Water on farms is stored in dams and, in surface irrigation, distributed to fields via irrigation channels. Monitoring the amount of water in dams and the level in channels is a vital component in managing this precious resource.




Every dam has a profile, which expresses  the cross sectional area at each height. Once this information is known, level or height readings can be converted in to an equivalent storage volume. For dams with a uniform profile (square sides and sloping walls) the calculation is simple; but for more complex structures, a polynomial equation or even a look-up table may be needed. If an accurate water level sensor is installed in the dam, data obtained from the sensor can be used to give a continuous, near real time indication of the storage volume.




Although it is simple to measure flow in closed pipes, it is more difficult to measure flow in open channels or partially flowing pipes. If the channel cannot easily be modified, the flow can be obtained using a combination or depth and velocity sensors. The depth sensor gives height readings which, when combined with the channel profile, give the cross sectional area of water at a given time. The velocity measurement tells how fast the water is moving. The two together give the flow. The accuracy of this type of measurement is dependent not just on the  accuracy of the sensors but also on how  accurately the  channel profile can be measured.
Where the channel can be modified a V-Notch weir can be installed. The geometric design of the notch ensures that the flow through the weir is directly proportional to the flow of water through it. So a single level sensor can be used to monitor flow.




Surface irrigation systems rely for their proper functioning on the strict control over height.: water is pumped from the ground (bores), a stream or from captured overland flow, in to a storage dam. It is kept there until required for irrigation. Water is then released from the dam in to supply channels and then, via a system or gates and valves, delivered to field channels. Getting the right volume of water to  the bay, so that it can advance at  a rate which maximises infiltration and distribution without losses from drainage or runoff, is dependent on maintaining the right “head” or height of water. If the channel level gets too high, there is a risk of spillover, with water over-flowing the channel walls, leading not just to water loss but potentially to damage to the channel walls. The flow which can be obtained from a given pipe is a function of the diameter (and hence cross sectional area) and the pressure of the water.  If the channel level falls, the pressure or head (which is a measure of its height) may be too low to maintain the required flow.  If the flow falls, the advance rate falls, reducing the system’s ability to deliver water efficiently.




The YDOC ML417AD-SPV is the ideal base for a water level monitoring station for dams and channels. For bore hole monitoring, check out the WDL315. The Mln315  can be connected to a wide variety of level sensors, the most common of which are the hydrostatic level sensors. These convert the pressure exerted by the column of water into an electronic signal which is in turn fed to the telemetry unit. To avoid “noise” caused by ripples on the water surface, the sensors are normally installed in a stilling well.

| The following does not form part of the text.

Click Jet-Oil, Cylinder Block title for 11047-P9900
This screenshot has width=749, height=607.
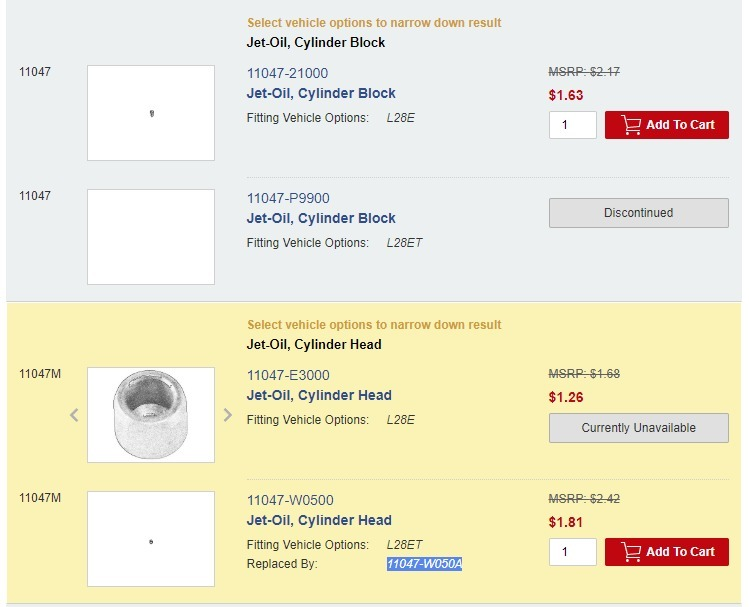[321, 218]
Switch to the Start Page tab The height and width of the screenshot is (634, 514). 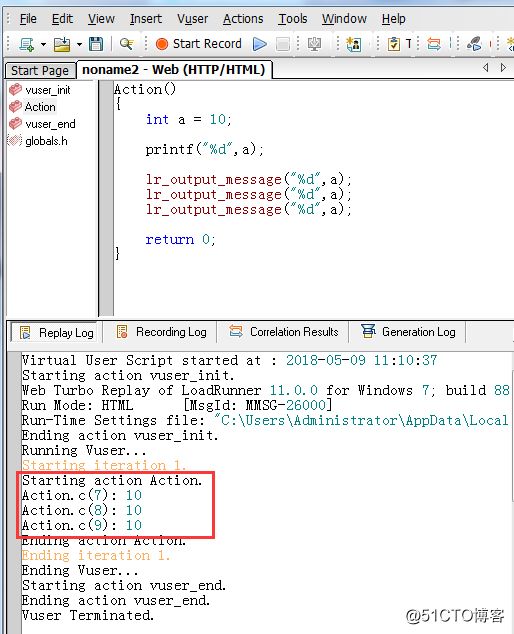(x=40, y=70)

The telemetry unit is mounted within a shroud which is fixed to a stainless steel post. The shroud protects the unit from damage during transport and storage. A gauge board is fitted to the base of the pole allowing quick visual checks of the level to be made. The level sensor (a hydrostatic pressure sensor) is fitted inside a stilling well. To install the unit, a post is permanently installed in the channel. The level monitor can then be sleeved on to the post. Installing multiple base posts allows the one monitor to be shifted from channel to channel as they are brought in to use. Readings from the RTU are sent via the mobile data network to a server and can be viewed on any web compatible device. Alarms can be set on the unit and an SMS sent  to 1 or 2 pre-programmed mobile phones if the level goes above or below the preset limits. The telemetry unit can be accessed remotely, enabling suitably trained staff to change the alarm levels without needing to visit the well.